My grandmother was in a car accident abroad and there was a huge amount of stress trying to get her home as she needed to be medically evacuated and it was all a bit of a nightmare. Anyway my aunt managed to speak to her and afterwards was going on about her speaking in a weird accent. My mum (who is a very practical type) was not very interested in accents (both aunt and grandmother were more the dramatic type) and I remember her saying on the phone “never mind about the accent - did you get the details of her travel insurance so I can call them and get her home!”

By the time granny was home her accent was back to normal so I had forgotten about it. But this has just reminded me.

I am quite fascinated now to discover that this was a real thing.

kva · 18/01/2025 23:56

OP, I was born and grew up in russia (have been in the UK for many years).

Are you sure it's a russian accent? Would you see the difference between russian and say polish accents?

Due to my work I often meet new people and while most of them do see I am not British straight away, quite a lot of them can't figure out the accent (Bizzaryly a lot of people say Sweden, US, etc). My accent is definitely russian and I have not lived anywhere else. I don't think people here can easily recognize how the rest of the world speaks, for example smaller eastern european countries.

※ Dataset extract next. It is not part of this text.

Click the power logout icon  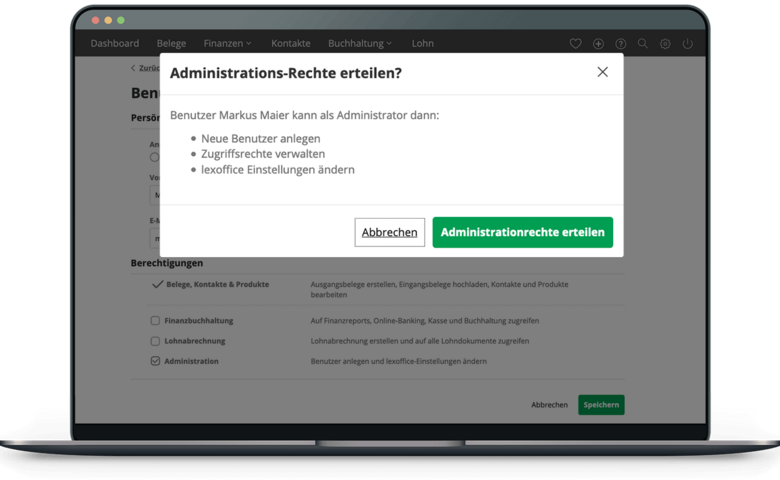tap(690, 44)
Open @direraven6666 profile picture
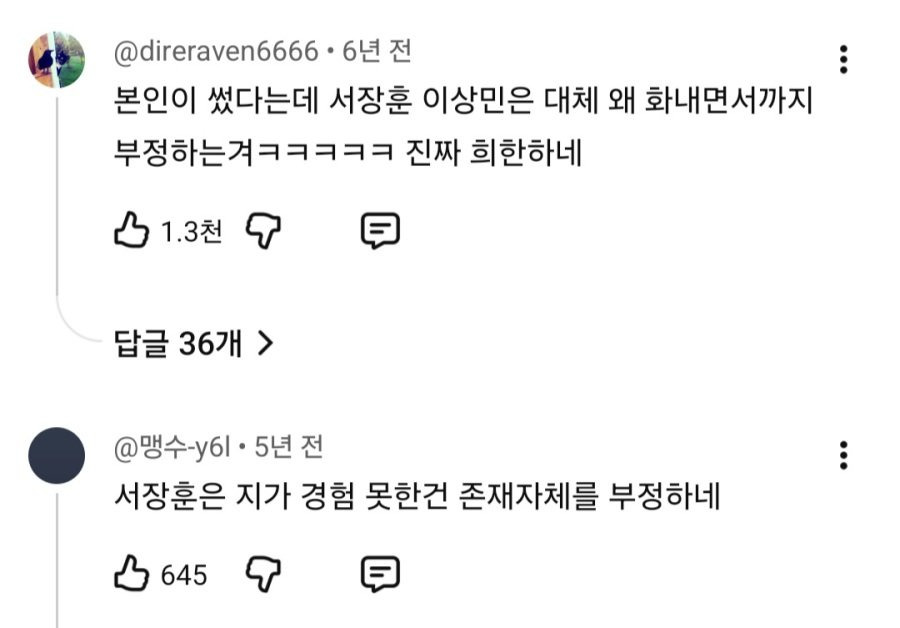The height and width of the screenshot is (628, 900). [x=56, y=60]
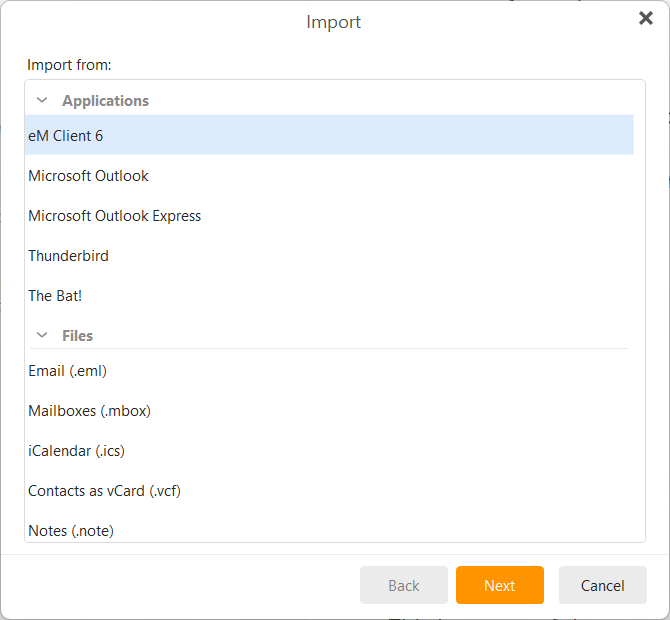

Regardless of this, I hope your friend is ok and not sick.

Asvoria · 18/01/2025 23:58

Perhaps she's a Russian spy and is tired of hiding her real accent. She may be trying to live more authentically.

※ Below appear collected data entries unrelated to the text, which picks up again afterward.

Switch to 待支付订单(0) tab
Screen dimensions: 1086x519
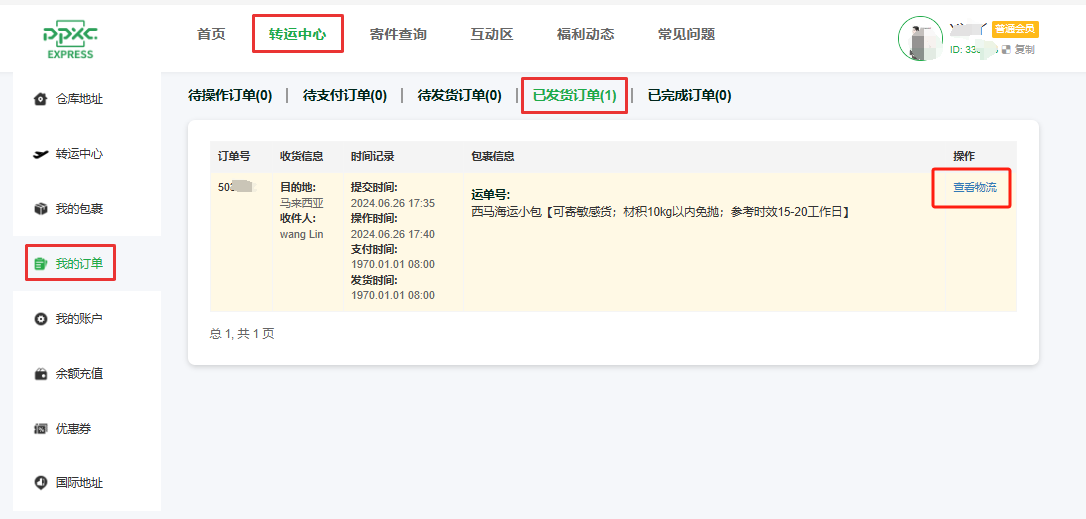click(345, 96)
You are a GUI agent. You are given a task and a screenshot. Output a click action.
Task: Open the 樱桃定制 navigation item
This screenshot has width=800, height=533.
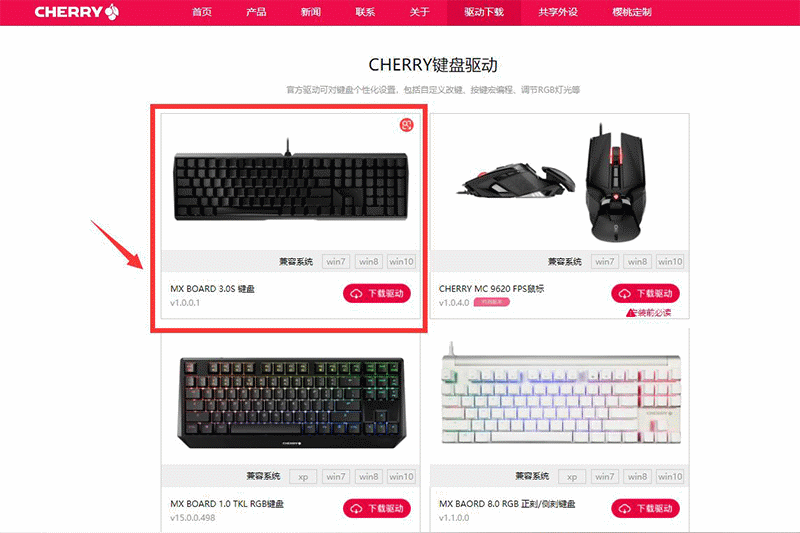[x=632, y=12]
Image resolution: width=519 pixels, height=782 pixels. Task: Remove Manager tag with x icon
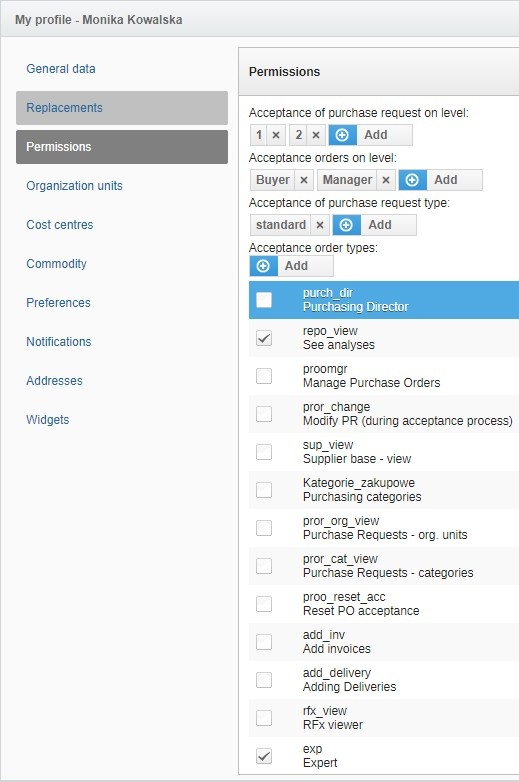point(385,180)
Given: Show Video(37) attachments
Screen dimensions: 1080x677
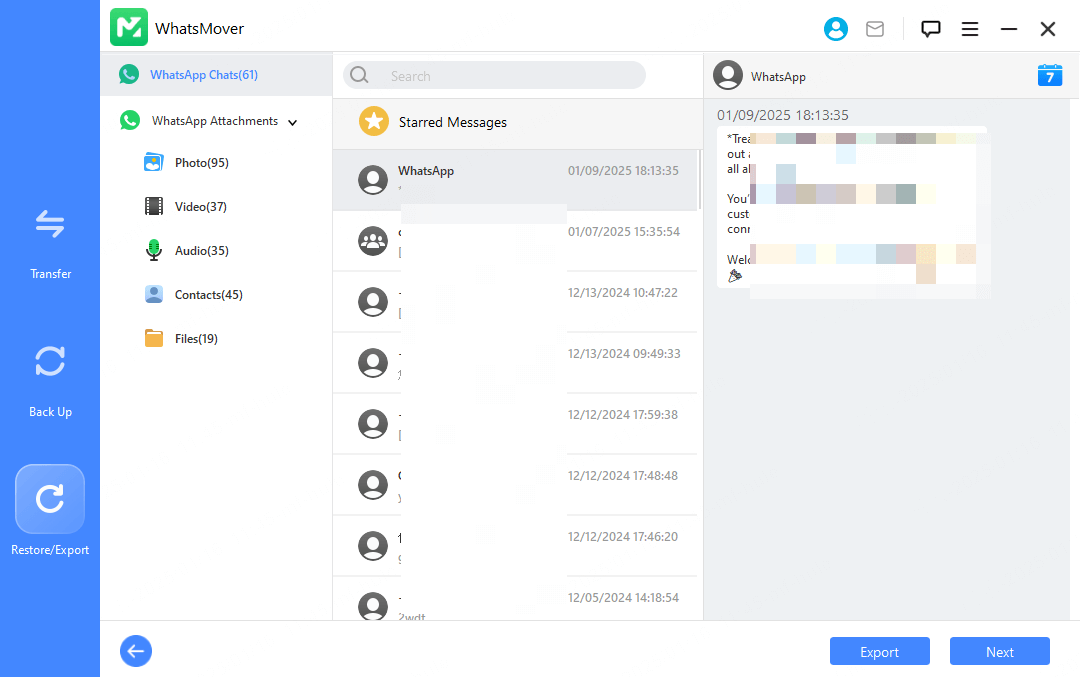Looking at the screenshot, I should [200, 207].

SoNiceToComeHomeTo · 19/01/2025 00:01

ByKindLilacFinch · 18/01/2025 20:01

I really don’t believe she’s putting it on. The alternative sounds serious. I don’t think she’ll listen to me telling her to see a doctor as she thinks she sounds the same as she always has

Could you record her on your phone without her noticing and play it back to her (immediately then delete it of course.)

BiancasSilverCoat · 19/01/2025 00:04

She's probably a Russian spy who is getting careless. You'll be ok, just don't stand too close to any windows when you're with her.

CharlotteStreetW1 · 19/01/2025 00:06

User457788 · 18/01/2025 19:50

Has she possibly potentially had a TIA or stroke and not noticed?

A friend of mine with a local (South London) accent had a road accident and was in a coma for a while. He's made a full recovery apart from the fact he now speaks in a broad Australian accent. He's never even been to Australia.

Garlicnorth · 19/01/2025 00:23

Asvoria · 18/01/2025 23:58

Perhaps she's a Russian spy and is tired of hiding her real accent. She may be trying to live more authentically.

Living more authentically would be a bad decision for a spy!

OodlesPoodle · 19/01/2025 00:28

It sounds like she's got Russian/Eastern European roots, maybe even family and her accent is slipping back to what it was originally. Wouldn't be surprised if she speaks Russian/Polish etc with family ot friends and with age/time she's more lax about sounding British.

Would explain why she's so secretive about her past - and denies her roots. Maybe it's not a nice past, one she'd rather forget or has run away from. I think the past always catches up in ways you don't imagine. If she were a spy she wouldn't be acting so mysterious or be a freelancer, they take on boring, everyman jobs and invent a boring family history to fit in I'd have thought!